Here are 15 services that we’ve used during our lifetime that are slowing disappearing (hat tip to Joe Knecht):
- U.S. Post Office – They are pricing themselves out of existence. With e-mail, and and on-line services they are a relic of the past.
- Yellow Pages – Local search engines and combination search/listing services like Reach Local will make these disappear.
- Classified Ads – The Internet has made so many things obsolete that newspaper classified ads might sound like just another trivial item.
- Movie Rental Stores – While Netflix is looking up at the moment, Blockbuster keeps closing store locations by the hundreds.
- Dial-up Internet Access – Affordable high speed Internet connections have all but pounded the final nail in the coffin of dial-up Internet access.
- Phone Land Lines – Of the homes that had land lines, one in eight only received calls on their cells.
- Chesapeake Bay Blue Crabs – The population is down 70% since 1990.
- VCRs – Pre-recorded VHS tapes are largely gone and VHS decks are practically nowhere to be found.
- Ash Trees – In less than a decade, the emerald ash borer has killed millions of trees in the Midwest, and continues to spread.
- Ham Radio – In the past five years , the number of people holding active ham radio licenses has dropped by 50,000.

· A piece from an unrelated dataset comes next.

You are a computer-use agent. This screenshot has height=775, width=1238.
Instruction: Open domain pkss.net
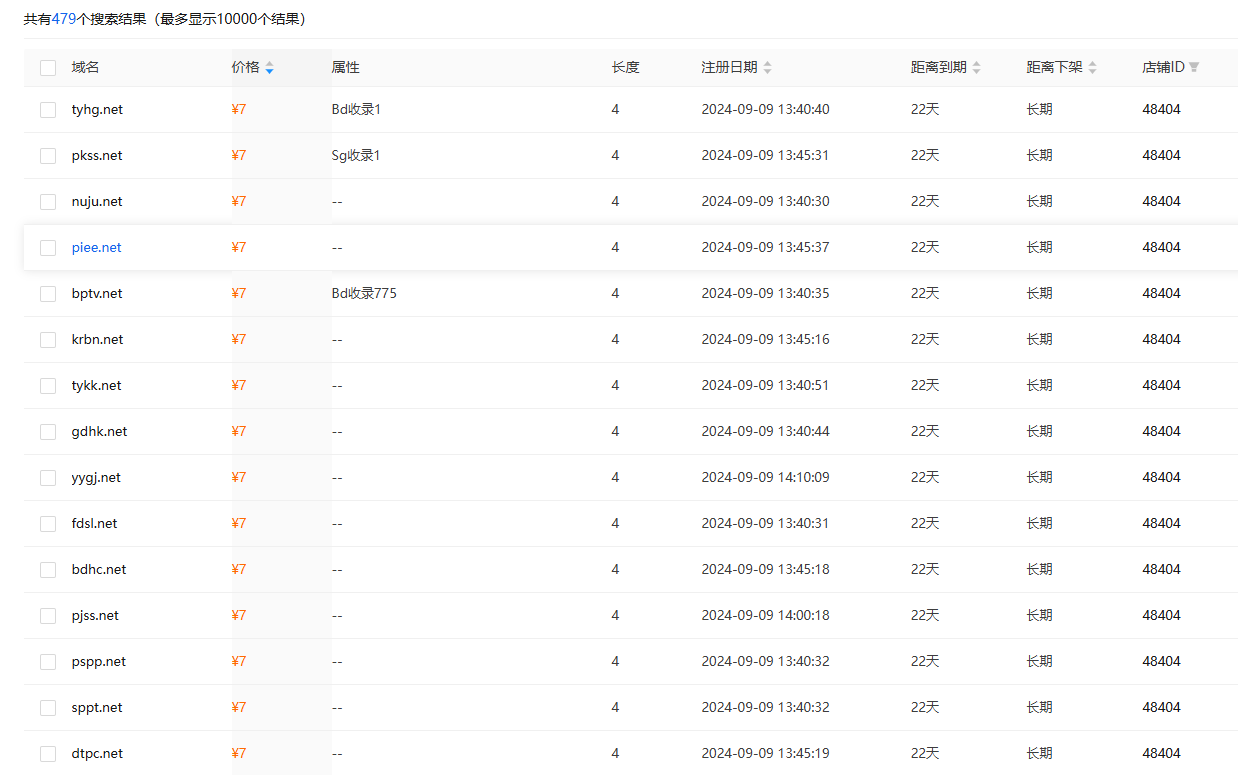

- Cameras That Use Film – It doesn’t require a statistician to prove the rapid disappearance of the film camera in America.
- Hand-Written Letters – 183 billion e-mails are sent each day. So where is there room for the elegant, polite hand-written letter?
- Personal Checks – 23% of consumers plan to decrease their use of checks over the next two years.
- News Magazines and TV News – In 1984, all three network evening-news programs combined had 40 million viewers. In 2008, they have half that.
- Drive-in Theaters – During the peak in 1958, there were more than 4,000 drive-in theaters in this country, but in 2007 only 405 drive-ins were still operating.